Wisconsin Stat.§ 980.02(2) provides in relevant part:

A petition filed under this section shall allege that all of the following apply to the person alleged to be a sexually violent person:
(a) The person satisfies any of the following criteria:
1. The person has been convicted of a sexually violent offense.
(ag) The person is within 90 days of discharge or release, on parole,... from a sentence that was imposed for a conviction for a sexually violent offense....

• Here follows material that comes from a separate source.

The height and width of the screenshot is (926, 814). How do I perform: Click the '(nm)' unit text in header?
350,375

Among the other "custodial and restrictive situations" we named in Magnuson were the community residential confinement program (Wis. Stat. § 301.046(1)), the intensive sanctions program (Wis.. Stat.§ 301.048), home detention (Wis. Stat.§ 302.425), county work camp (Wis. Stat.§ 303.10), the work release plan for prison inmates (Wis. Stat.§ 303.065), and the serious juvenile offender program (Wis. Stat.§ 938.538). State v. Magnuson, 2000 WI 19, ¶¶ 26-31, 233 Wis. 2d 40, 606 N.W.2d 536.

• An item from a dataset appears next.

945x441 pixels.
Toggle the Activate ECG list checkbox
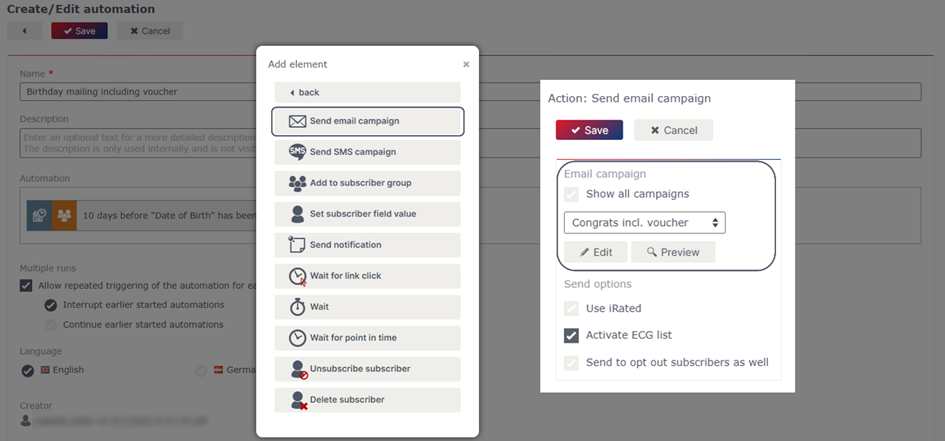click(x=571, y=335)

Wisconsin Stat. § 946.42(3) provides in relevant part:

A person in custody who intentionally escapes from custody under any of the following circumstances is guilty of a... felony:
(a) Pursuant to a legal arrest for, lawfully charged with or convicted of or sentenced for a crime.

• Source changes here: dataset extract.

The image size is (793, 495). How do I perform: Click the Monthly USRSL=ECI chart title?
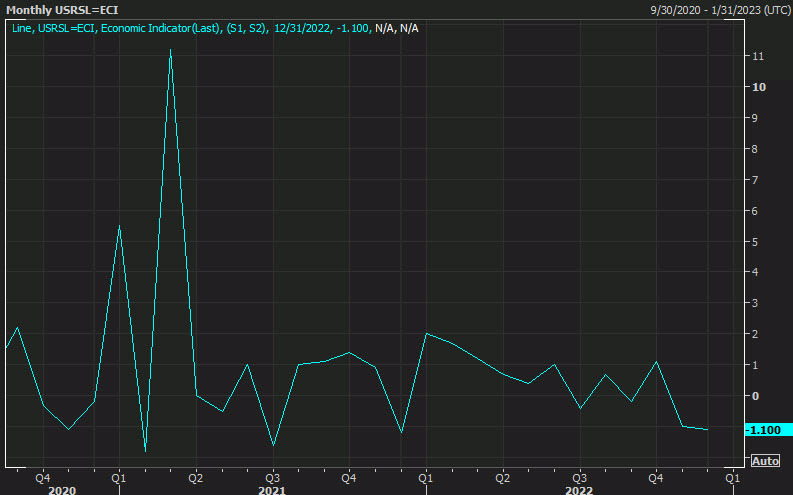(62, 9)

In one instance, this court did provide that a defendant who was charged with attempted kidnapping was entitled to sentence credit for the time he spent in a state hospital pursuant to a court-ordered sex deviate exam under Wis. Stat.§ 975.02. Clark v. State, 92 Wis. 2d 617, 642-44, 286 N.W.2d 344 (1979).

The majority asserts the State's petition was warranted because Thorson had committed other predicate offenses, the sentences for which had been discharged, which would have qualified Thorson for a ch. 980 petition had a petition been filed. See majority op., ¶ 33. According to the majority, then, Thorson's most recent offense was merely another predicate offense on which to base the petition and therefore, Thorson's detention at the WRC was not sufficiently connected to the specific crime for which sentence was imposed. See majority op., ¶¶ 33, 34. This logic fails to recognize that the event that resulted in Thorson's incarceration was a necessary component of the ch. 980 petition. See Wis. Stat.§ 980.02(2)(ag).